Genel Kurul'da, HDP'nin, Paris'te öldürülen 3 PKK'lı ile ilgili verdiği Meclis araştırma önergesinin gündeme alınması da görüşüldü.
Önerge üzerinde konuşmalar sırasında sataşmadan söz alan HDP Grup Başkanvekili İdris Baluken, "Paris'ten Silopi'ye kadar elinize kan bulaşmıştır, Kürt kadınının kanı bulaşmıştır. Şu anda, konuştuğumuz saat itibarıyla Cizre'de beyaz bayrakla dışarı çıkan 12 yaşındaki bir çocuk sizin talimatlandırdığınız güvenlik güçleri tarafından katledildi" iddialarında bulundu.

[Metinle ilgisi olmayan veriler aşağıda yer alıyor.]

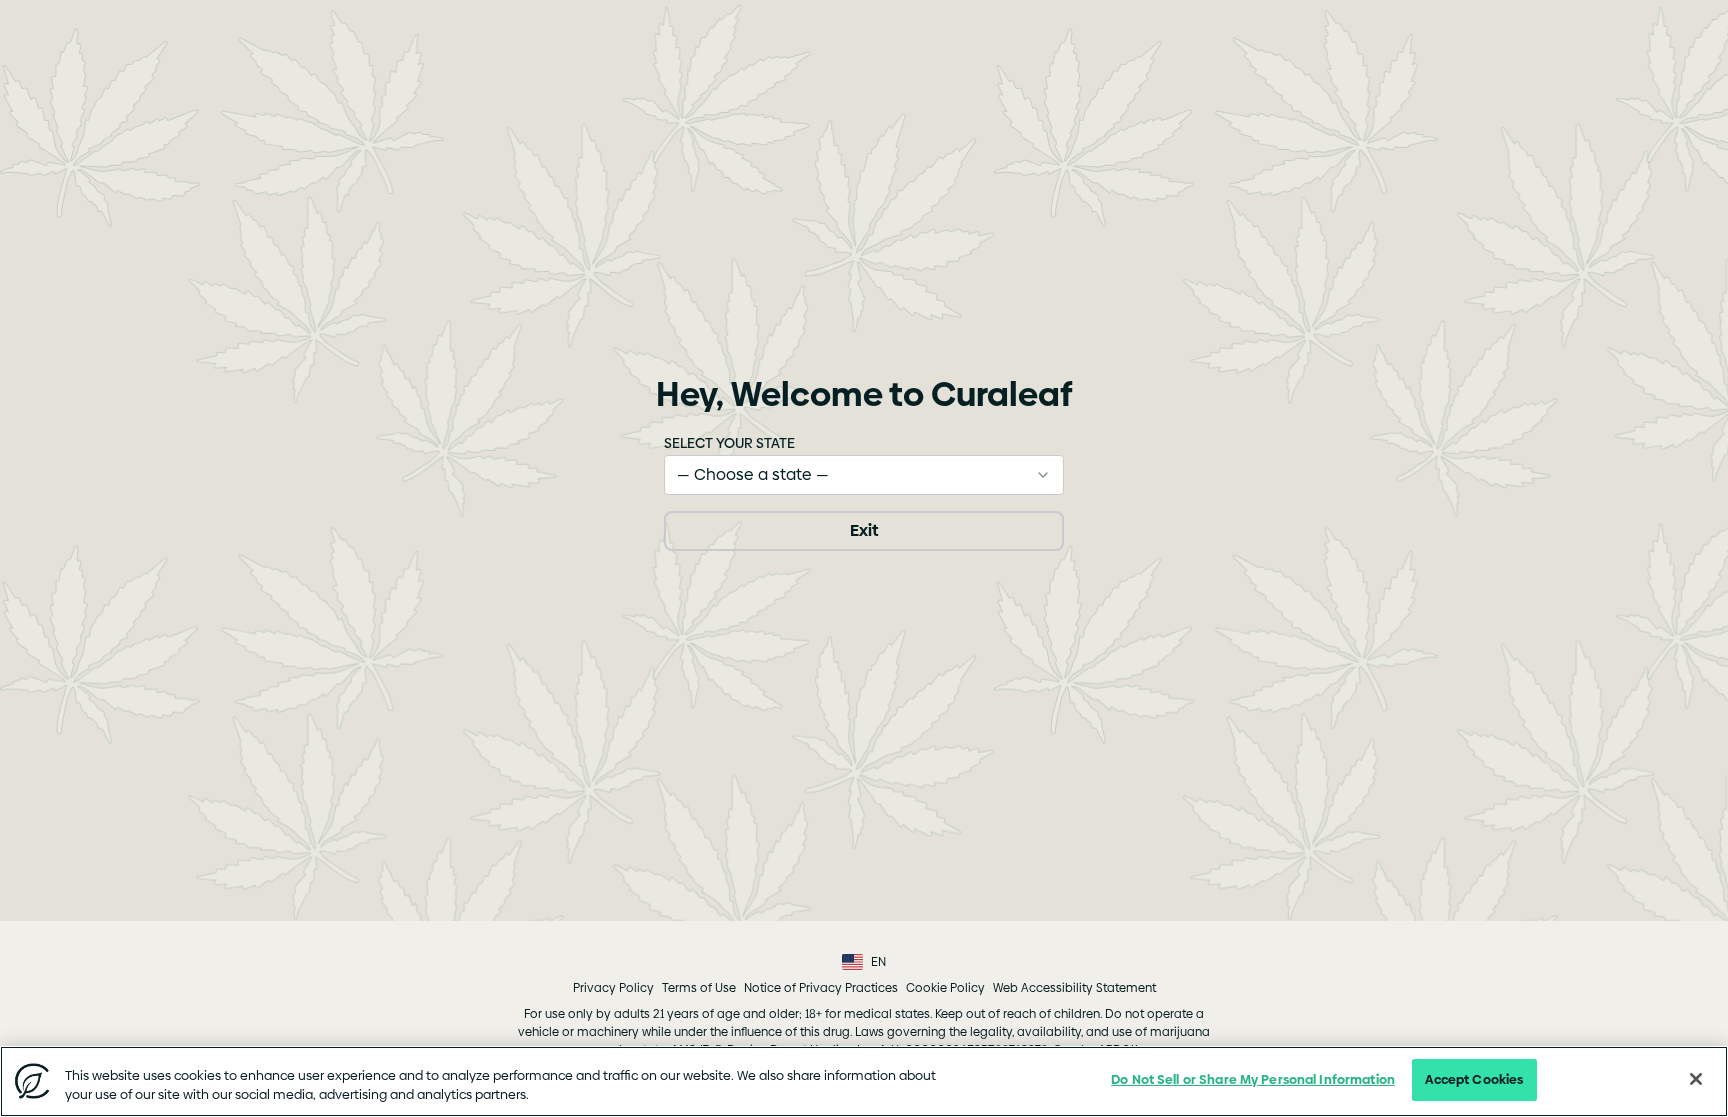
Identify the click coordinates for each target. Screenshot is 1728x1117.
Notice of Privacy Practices (821, 988)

AK Parti'li milletvekilleri, bu sözlere tepki gösterirken, AK Parti Grup Başkanvekil Coşkun Çakır, söz alarak, "Bugün ölen çocuğumuz dahil olmak üzere yüz kere, bin kere, milyon kere tekrar edelim ki hiç kimse ama hiç kimse bunu savunamaz, bundan memnuniyet duyamaz. Ancak, Sayın Baluken'in, çıkan bir çatışmada bile ölen çocuğun sorumlusu olarak bizi göstermesi kadar abes bir şey olamaz. Kaldı ki siz nereden biliyorsunuz güvenlik güçlerinin kurşunuyla olduğunu, anında rapor mu alıyorsunuz?" diye sordu.
Öneri kabul edilmedi.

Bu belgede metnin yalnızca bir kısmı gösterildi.